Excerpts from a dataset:
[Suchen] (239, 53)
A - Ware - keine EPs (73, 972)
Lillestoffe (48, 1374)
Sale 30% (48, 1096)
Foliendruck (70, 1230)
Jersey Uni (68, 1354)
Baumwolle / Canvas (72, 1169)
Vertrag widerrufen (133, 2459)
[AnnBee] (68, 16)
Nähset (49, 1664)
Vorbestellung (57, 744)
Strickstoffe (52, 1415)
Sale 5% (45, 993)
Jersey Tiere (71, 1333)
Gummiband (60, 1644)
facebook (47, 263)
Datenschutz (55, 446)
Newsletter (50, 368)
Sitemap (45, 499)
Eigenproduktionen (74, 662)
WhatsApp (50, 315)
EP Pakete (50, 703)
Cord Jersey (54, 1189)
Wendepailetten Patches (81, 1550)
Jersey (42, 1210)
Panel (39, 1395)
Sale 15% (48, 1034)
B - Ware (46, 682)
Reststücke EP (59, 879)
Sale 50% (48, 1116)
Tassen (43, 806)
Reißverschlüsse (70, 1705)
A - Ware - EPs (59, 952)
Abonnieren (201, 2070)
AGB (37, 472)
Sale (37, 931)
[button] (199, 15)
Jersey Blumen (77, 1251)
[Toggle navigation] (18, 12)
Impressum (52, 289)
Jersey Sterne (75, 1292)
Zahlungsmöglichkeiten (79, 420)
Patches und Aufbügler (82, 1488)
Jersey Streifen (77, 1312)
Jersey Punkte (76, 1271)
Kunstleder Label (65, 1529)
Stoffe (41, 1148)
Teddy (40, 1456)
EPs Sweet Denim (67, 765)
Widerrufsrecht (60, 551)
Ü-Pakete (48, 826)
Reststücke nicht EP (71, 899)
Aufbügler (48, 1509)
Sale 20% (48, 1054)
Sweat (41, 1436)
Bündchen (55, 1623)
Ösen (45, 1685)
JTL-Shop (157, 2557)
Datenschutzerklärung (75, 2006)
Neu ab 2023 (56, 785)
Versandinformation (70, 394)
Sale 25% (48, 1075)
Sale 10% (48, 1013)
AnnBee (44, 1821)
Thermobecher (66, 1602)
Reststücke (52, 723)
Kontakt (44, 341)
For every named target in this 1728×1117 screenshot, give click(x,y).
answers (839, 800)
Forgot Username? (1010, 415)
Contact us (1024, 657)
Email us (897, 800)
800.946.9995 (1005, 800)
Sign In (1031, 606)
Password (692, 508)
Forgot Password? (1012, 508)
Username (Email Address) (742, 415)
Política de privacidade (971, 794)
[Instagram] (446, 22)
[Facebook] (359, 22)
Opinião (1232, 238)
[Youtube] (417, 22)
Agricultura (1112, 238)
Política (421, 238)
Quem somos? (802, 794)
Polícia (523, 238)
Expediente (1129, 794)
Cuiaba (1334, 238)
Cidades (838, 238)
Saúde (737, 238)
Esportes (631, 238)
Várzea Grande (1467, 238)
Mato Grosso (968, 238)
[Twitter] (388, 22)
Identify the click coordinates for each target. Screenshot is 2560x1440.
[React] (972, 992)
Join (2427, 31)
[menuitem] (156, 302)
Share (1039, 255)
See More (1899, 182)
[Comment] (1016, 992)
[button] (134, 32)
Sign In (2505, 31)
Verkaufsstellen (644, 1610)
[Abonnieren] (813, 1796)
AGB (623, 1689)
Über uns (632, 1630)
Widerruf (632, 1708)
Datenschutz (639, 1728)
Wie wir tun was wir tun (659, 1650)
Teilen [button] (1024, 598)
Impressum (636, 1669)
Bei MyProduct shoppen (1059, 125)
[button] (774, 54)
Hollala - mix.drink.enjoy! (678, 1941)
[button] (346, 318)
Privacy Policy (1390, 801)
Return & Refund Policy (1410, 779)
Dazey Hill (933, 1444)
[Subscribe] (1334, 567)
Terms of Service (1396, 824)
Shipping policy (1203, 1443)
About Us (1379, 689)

### Description of the task
Word for word, restate all of the data shown above.

### Response to this exercise
[Suchen] (239, 53)
A - Ware - keine EPs (73, 972)
Lillestoffe (48, 1374)
Sale 30% (48, 1096)
Foliendruck (70, 1230)
Jersey Uni (68, 1354)
Baumwolle / Canvas (72, 1169)
Vertrag widerrufen (133, 2459)
[AnnBee] (68, 16)
Nähset (49, 1664)
Vorbestellung (57, 744)
Strickstoffe (52, 1415)
Sale 5% (45, 993)
Jersey Tiere (71, 1333)
Gummiband (60, 1644)
facebook (47, 263)
Datenschutz (55, 446)
Newsletter (50, 368)
Sitemap (45, 499)
Eigenproduktionen (74, 662)
WhatsApp (50, 315)
EP Pakete (50, 703)
Cord Jersey (54, 1189)
Wendepailetten Patches (81, 1550)
Jersey (42, 1210)
Panel (39, 1395)
Sale 15% (48, 1034)
B - Ware (46, 682)
Reststücke EP (59, 879)
Sale 50% (48, 1116)
Tassen (43, 806)
Reißverschlüsse (70, 1705)
A - Ware - EPs (59, 952)
Abonnieren (201, 2070)
AGB (37, 472)
Sale (37, 931)
[button] (199, 15)
Jersey Blumen (77, 1251)
[Toggle navigation] (18, 12)
Impressum (52, 289)
Jersey Sterne (75, 1292)
Zahlungsmöglichkeiten (79, 420)
Patches und Aufbügler (82, 1488)
Jersey Streifen (77, 1312)
Jersey Punkte (76, 1271)
Kunstleder Label (65, 1529)
Stoffe (41, 1148)
Teddy (40, 1456)
EPs Sweet Denim (67, 765)
Widerrufsrecht (60, 551)
Ü-Pakete (48, 826)
Reststücke nicht EP (71, 899)
Aufbügler (48, 1509)
Sale 20% (48, 1054)
Sweat (41, 1436)
Bündchen (55, 1623)
Ösen (45, 1685)
JTL-Shop (157, 2557)
Datenschutzerklärung (75, 2006)
Neu ab 2023 (56, 785)
Versandinformation (70, 394)
Sale 25% (48, 1075)
Sale 10% (48, 1013)
AnnBee (44, 1821)
Thermobecher (66, 1602)
Reststücke (52, 723)
Kontakt (44, 341)
For every named target in this 1728×1117 screenshot, give click(x,y).
answers (839, 800)
Forgot Username? (1010, 415)
Contact us (1024, 657)
Email us (897, 800)
800.946.9995 (1005, 800)
Sign In (1031, 606)
Password (692, 508)
Forgot Password? (1012, 508)
Username (Email Address) (742, 415)
Política de privacidade (971, 794)
[Instagram] (446, 22)
[Facebook] (359, 22)
Opinião (1232, 238)
[Youtube] (417, 22)
Agricultura (1112, 238)
Política (421, 238)
Quem somos? (802, 794)
Polícia (523, 238)
Expediente (1129, 794)
Cuiaba (1334, 238)
Cidades (838, 238)
Saúde (737, 238)
Esportes (631, 238)
Várzea Grande (1467, 238)
Mato Grosso (968, 238)
[Twitter] (388, 22)
Identify the click coordinates for each target. Screenshot is 2560x1440.
[React] (972, 992)
Join (2427, 31)
[menuitem] (156, 302)
Share (1039, 255)
See More (1899, 182)
[Comment] (1016, 992)
[button] (134, 32)
Sign In (2505, 31)
Verkaufsstellen (644, 1610)
[Abonnieren] (813, 1796)
AGB (623, 1689)
Über uns (632, 1630)
Widerruf (632, 1708)
Datenschutz (639, 1728)
Wie wir tun was wir tun (659, 1650)
Teilen [button] (1024, 598)
Impressum (636, 1669)
Bei MyProduct shoppen (1059, 125)
[button] (774, 54)
Hollala - mix.drink.enjoy! (678, 1941)
[button] (346, 318)
Privacy Policy (1390, 801)
Return & Refund Policy (1410, 779)
Dazey Hill (933, 1444)
[Subscribe] (1334, 567)
Terms of Service (1396, 824)
Shipping policy (1203, 1443)
About Us (1379, 689)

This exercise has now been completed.